CCR with "vertical" nibbles:
https://www.chessprogramming.org/Quad-Bitboards
https://www.chessprogramming.org/DirGolem
User avatar
maksimKorzh
Posts: 771
Joined: Sat Sep 08, 2018 5:37 pm
Location: Ukraine
Full name: Maksim Korzh

Re: CCR board representation

Post by maksimKorzh »

Gerd Isenberg wrote: Mon Nov 26, 2018 7:33 pm Good luck with CCR, you may try using 256-bit ymm register of x86 AVX2 for one register boards, to make/unmake by
board ^= tbl[enumMove] ;-)

related cpw stuff:
https://www.chessprogramming.org/Nibble#ArrayOfNibbles

CCR with "vertical" nibbles:
https://www.chessprogramming.org/Quad-Bitboards
https://www.chessprogramming.org/DirGolem
That's fantastic idea to use floating point registers! I didn't think about it. My 32-bit CPU doesn't seem to recognize ymm register so far, but 7 128-bit xmm registers are available and that's just great! It's not that easy to deal with them but really worth trying, thanks a lot!
Gerd Isenberg
Posts: 2250
Joined: Wed Mar 08, 2006 8:47 pm
Location: Hattingen, Germany

Re: CCR board representation

Post by Gerd Isenberg »

Yes, 128-bit xmm registers with SSE may be treated as vector of four floats or two doubles, as well since SSE2 as integer vectors of 16 bytes, eight words, four double words or two quad words. AVX or AVX2 two times more. There are 8 of these SIMD-registers in 32-bit mode, and 16 in 64-bit mode.
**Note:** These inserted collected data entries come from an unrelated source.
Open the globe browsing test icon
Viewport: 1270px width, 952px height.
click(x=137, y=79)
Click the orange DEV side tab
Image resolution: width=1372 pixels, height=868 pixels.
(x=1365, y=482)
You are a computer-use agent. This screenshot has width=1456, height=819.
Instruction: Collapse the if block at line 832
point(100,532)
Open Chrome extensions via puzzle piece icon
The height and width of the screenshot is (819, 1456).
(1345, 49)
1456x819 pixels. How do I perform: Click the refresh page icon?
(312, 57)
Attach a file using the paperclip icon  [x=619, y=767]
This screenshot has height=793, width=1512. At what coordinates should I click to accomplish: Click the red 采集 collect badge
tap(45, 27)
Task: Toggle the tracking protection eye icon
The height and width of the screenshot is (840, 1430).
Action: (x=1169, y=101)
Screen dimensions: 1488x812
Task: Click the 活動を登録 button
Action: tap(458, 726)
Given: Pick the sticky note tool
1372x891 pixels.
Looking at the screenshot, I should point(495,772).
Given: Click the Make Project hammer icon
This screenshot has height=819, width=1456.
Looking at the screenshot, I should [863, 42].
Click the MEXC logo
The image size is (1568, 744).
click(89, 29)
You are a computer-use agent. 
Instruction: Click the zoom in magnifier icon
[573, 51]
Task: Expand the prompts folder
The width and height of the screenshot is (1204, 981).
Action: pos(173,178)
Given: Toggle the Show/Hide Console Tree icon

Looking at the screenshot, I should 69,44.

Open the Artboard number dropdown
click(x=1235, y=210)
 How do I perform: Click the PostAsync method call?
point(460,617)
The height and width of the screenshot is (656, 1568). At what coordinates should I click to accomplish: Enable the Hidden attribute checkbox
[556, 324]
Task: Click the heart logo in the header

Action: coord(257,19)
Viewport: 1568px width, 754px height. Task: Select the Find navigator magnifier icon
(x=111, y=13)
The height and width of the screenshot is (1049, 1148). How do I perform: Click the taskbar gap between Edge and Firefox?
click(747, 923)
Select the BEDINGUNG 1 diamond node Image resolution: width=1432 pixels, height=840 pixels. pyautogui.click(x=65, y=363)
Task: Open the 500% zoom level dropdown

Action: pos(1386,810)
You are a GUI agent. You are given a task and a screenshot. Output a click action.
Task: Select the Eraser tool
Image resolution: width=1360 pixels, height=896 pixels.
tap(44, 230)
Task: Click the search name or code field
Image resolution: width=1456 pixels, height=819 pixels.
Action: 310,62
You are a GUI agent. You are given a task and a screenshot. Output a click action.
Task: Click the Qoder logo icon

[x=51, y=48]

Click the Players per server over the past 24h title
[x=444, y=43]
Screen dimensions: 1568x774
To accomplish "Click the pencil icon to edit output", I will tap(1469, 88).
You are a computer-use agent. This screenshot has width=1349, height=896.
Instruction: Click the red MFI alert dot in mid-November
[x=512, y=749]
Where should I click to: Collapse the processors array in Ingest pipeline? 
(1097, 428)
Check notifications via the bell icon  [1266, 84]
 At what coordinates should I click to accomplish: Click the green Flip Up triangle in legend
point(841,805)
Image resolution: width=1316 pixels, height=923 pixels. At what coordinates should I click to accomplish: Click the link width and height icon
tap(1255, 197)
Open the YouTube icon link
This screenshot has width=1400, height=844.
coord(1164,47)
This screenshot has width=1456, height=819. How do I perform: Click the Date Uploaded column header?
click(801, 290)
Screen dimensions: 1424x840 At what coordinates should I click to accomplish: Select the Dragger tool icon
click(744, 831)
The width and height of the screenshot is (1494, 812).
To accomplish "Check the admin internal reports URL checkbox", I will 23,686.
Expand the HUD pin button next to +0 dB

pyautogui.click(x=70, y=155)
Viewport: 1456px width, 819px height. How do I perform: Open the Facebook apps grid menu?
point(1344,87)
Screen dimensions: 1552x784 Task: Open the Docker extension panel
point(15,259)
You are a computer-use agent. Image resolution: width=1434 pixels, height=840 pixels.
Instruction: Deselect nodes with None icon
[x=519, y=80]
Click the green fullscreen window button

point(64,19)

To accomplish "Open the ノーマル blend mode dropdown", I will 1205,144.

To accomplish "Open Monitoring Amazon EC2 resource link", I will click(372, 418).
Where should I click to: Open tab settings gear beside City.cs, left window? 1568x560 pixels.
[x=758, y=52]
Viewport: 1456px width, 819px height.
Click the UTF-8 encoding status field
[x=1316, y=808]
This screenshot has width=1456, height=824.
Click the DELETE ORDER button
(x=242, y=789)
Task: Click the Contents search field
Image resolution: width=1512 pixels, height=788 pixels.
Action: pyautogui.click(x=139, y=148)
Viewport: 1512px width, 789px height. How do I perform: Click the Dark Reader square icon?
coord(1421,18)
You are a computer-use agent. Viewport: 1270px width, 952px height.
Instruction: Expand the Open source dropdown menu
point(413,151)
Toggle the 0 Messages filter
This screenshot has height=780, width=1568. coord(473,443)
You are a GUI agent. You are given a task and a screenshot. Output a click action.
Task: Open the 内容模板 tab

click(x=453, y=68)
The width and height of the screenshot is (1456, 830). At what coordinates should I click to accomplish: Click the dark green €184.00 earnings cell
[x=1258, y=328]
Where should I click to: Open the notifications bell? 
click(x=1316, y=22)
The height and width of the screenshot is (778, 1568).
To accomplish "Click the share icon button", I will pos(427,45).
https://www.chessprogramming.org/SSE2
https://www.chessprogramming.org/AVX2

But they are difficult to utilize specially for mailbox boards I guess, L1-cache memory access is not that expensive - and the board array is very likely in L1, and it is a pain to move general purpose to xmm/ymm and vice versa. With quad-bitboards you may generate 16 direction-wise (8 rays + 8 knight directions) strictly legal move target bitboards almost branch-less, intended to hide the hash read latency with see2/avx2 register computation.